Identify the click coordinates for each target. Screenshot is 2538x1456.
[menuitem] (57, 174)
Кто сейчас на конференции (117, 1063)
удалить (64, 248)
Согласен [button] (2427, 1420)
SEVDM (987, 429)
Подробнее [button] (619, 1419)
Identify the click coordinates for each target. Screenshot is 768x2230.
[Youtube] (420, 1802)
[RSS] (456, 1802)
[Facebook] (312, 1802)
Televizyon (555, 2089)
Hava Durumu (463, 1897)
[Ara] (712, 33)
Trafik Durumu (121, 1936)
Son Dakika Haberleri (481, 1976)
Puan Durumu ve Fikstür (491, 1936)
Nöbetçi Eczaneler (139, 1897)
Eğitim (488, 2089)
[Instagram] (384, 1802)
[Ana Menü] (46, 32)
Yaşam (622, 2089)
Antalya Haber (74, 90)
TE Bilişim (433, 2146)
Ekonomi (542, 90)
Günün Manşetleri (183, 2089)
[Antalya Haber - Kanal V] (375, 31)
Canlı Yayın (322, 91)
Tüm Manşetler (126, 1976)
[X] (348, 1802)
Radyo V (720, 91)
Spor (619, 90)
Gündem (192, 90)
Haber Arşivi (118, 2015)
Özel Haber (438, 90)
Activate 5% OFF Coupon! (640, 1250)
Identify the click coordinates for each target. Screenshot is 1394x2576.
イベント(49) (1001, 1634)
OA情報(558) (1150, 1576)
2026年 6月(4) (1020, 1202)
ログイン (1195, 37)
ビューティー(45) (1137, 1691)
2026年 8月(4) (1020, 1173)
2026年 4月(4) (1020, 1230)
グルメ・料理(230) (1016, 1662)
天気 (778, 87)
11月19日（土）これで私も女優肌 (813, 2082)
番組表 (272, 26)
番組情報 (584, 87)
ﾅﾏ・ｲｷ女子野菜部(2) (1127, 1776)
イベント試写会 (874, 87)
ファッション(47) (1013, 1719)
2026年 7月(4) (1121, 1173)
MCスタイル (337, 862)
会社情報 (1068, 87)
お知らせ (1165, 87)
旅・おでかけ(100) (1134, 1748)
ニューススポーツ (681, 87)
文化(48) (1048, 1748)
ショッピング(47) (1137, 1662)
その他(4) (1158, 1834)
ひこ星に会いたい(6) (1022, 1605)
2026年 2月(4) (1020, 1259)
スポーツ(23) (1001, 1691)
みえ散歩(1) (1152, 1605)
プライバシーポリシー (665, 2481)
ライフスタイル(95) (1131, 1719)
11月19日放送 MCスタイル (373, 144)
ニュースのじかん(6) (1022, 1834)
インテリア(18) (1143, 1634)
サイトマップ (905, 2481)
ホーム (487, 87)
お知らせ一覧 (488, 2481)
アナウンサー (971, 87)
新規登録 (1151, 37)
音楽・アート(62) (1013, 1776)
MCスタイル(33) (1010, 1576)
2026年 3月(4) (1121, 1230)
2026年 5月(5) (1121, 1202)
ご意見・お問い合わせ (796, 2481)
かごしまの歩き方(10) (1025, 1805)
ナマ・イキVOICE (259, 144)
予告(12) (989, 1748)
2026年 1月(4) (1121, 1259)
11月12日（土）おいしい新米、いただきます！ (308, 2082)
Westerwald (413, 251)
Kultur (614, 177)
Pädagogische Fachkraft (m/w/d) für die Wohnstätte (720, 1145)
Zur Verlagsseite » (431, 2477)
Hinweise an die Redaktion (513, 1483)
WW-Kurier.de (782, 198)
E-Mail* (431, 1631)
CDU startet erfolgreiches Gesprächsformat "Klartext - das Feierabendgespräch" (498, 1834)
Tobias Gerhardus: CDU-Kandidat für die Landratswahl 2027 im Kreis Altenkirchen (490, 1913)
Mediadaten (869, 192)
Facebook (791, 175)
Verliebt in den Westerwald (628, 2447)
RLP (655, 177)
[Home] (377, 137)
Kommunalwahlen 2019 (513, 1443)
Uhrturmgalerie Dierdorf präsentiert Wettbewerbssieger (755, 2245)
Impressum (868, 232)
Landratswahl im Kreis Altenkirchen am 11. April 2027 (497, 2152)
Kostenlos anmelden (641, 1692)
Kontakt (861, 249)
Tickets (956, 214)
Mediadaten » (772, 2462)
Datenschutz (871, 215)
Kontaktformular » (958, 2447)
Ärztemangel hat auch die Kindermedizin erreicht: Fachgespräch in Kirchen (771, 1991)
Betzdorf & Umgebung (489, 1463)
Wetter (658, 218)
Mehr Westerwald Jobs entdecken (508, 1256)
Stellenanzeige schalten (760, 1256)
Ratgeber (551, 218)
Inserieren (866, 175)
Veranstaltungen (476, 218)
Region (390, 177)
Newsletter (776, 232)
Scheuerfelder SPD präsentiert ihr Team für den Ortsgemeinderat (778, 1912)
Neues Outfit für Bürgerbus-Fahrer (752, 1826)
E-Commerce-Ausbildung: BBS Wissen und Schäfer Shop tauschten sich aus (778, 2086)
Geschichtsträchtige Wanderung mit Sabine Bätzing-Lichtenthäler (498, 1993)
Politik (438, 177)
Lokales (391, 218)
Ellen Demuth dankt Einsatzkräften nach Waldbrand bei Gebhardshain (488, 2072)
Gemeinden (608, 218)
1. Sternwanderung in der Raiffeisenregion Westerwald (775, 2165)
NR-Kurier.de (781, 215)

Your goal: Transcribe the records above exactly.

Response area:
Identify the click coordinates for each target. Screenshot is 2538x1456.
[menuitem] (57, 174)
Кто сейчас на конференции (117, 1063)
удалить (64, 248)
Согласен [button] (2427, 1420)
SEVDM (987, 429)
Подробнее [button] (619, 1419)
Identify the click coordinates for each target. Screenshot is 768x2230.
[Youtube] (420, 1802)
[RSS] (456, 1802)
[Facebook] (312, 1802)
Televizyon (555, 2089)
Hava Durumu (463, 1897)
[Ara] (712, 33)
Trafik Durumu (121, 1936)
Son Dakika Haberleri (481, 1976)
Puan Durumu ve Fikstür (491, 1936)
Nöbetçi Eczaneler (139, 1897)
Eğitim (488, 2089)
[Instagram] (384, 1802)
[Ana Menü] (46, 32)
Yaşam (622, 2089)
Antalya Haber (74, 90)
TE Bilişim (433, 2146)
Ekonomi (542, 90)
Günün Manşetleri (183, 2089)
[Antalya Haber - Kanal V] (375, 31)
Canlı Yayın (322, 91)
Tüm Manşetler (126, 1976)
[X] (348, 1802)
Radyo V (720, 91)
Spor (619, 90)
Gündem (192, 90)
Haber Arşivi (118, 2015)
Özel Haber (438, 90)
Activate 5% OFF Coupon! (640, 1250)
Identify the click coordinates for each target. Screenshot is 1394x2576.
イベント(49) (1001, 1634)
OA情報(558) (1150, 1576)
2026年 6月(4) (1020, 1202)
ログイン (1195, 37)
ビューティー(45) (1137, 1691)
2026年 8月(4) (1020, 1173)
2026年 4月(4) (1020, 1230)
グルメ・料理(230) (1016, 1662)
天気 (778, 87)
11月19日（土）これで私も女優肌 (813, 2082)
番組表 (272, 26)
番組情報 (584, 87)
ﾅﾏ・ｲｷ女子野菜部(2) (1127, 1776)
イベント試写会 (874, 87)
ファッション(47) (1013, 1719)
2026年 7月(4) (1121, 1173)
MCスタイル (337, 862)
会社情報 (1068, 87)
お知らせ (1165, 87)
旅・おでかけ(100) (1134, 1748)
ニューススポーツ (681, 87)
文化(48) (1048, 1748)
ショッピング(47) (1137, 1662)
その他(4) (1158, 1834)
ひこ星に会いたい(6) (1022, 1605)
2026年 2月(4) (1020, 1259)
スポーツ(23) (1001, 1691)
みえ散歩(1) (1152, 1605)
プライバシーポリシー (665, 2481)
ライフスタイル(95) (1131, 1719)
11月19日放送 MCスタイル (373, 144)
ニュースのじかん(6) (1022, 1834)
インテリア(18) (1143, 1634)
サイトマップ (905, 2481)
ホーム (487, 87)
お知らせ一覧 (488, 2481)
アナウンサー (971, 87)
新規登録 (1151, 37)
音楽・アート(62) (1013, 1776)
MCスタイル(33) (1010, 1576)
2026年 3月(4) (1121, 1230)
2026年 5月(5) (1121, 1202)
ご意見・お問い合わせ (796, 2481)
かごしまの歩き方(10) (1025, 1805)
ナマ・イキVOICE (259, 144)
予告(12) (989, 1748)
2026年 1月(4) (1121, 1259)
11月12日（土）おいしい新米、いただきます！ (308, 2082)
Westerwald (413, 251)
Kultur (614, 177)
Pädagogische Fachkraft (m/w/d) für die Wohnstätte (720, 1145)
Zur Verlagsseite » (431, 2477)
Hinweise an die Redaktion (513, 1483)
WW-Kurier.de (782, 198)
E-Mail* (431, 1631)
CDU startet erfolgreiches Gesprächsformat "Klartext - das Feierabendgespräch" (498, 1834)
Tobias Gerhardus: CDU-Kandidat für die Landratswahl 2027 im Kreis Altenkirchen (490, 1913)
Mediadaten (869, 192)
Facebook (791, 175)
Verliebt in den Westerwald (628, 2447)
RLP (655, 177)
[Home] (377, 137)
Kommunalwahlen 2019 (513, 1443)
Uhrturmgalerie Dierdorf präsentiert Wettbewerbssieger (755, 2245)
Impressum (868, 232)
Landratswahl im Kreis Altenkirchen am 11. April 2027 (497, 2152)
Kostenlos anmelden (641, 1692)
Kontakt (861, 249)
Tickets (956, 214)
Mediadaten » (772, 2462)
Datenschutz (871, 215)
Kontaktformular » (958, 2447)
Ärztemangel hat auch die Kindermedizin erreicht: Fachgespräch in Kirchen (771, 1991)
Betzdorf & Umgebung (489, 1463)
Wetter (658, 218)
Mehr Westerwald Jobs entdecken (508, 1256)
Stellenanzeige schalten (760, 1256)
Ratgeber (551, 218)
Inserieren (866, 175)
Veranstaltungen (476, 218)
Region (390, 177)
Newsletter (776, 232)
Scheuerfelder SPD präsentiert ihr Team für den Ortsgemeinderat (778, 1912)
Neues Outfit für Bürgerbus-Fahrer (752, 1826)
E-Commerce-Ausbildung: BBS Wissen und Schäfer Shop tauschten sich aus (778, 2086)
Geschichtsträchtige Wanderung mit Sabine Bätzing-Lichtenthäler (498, 1993)
Politik (438, 177)
Lokales (391, 218)
Ellen Demuth dankt Einsatzkräften nach Waldbrand bei Gebhardshain (488, 2072)
Gemeinden (608, 218)
1. Sternwanderung in der Raiffeisenregion Westerwald (775, 2165)
NR-Kurier.de (781, 215)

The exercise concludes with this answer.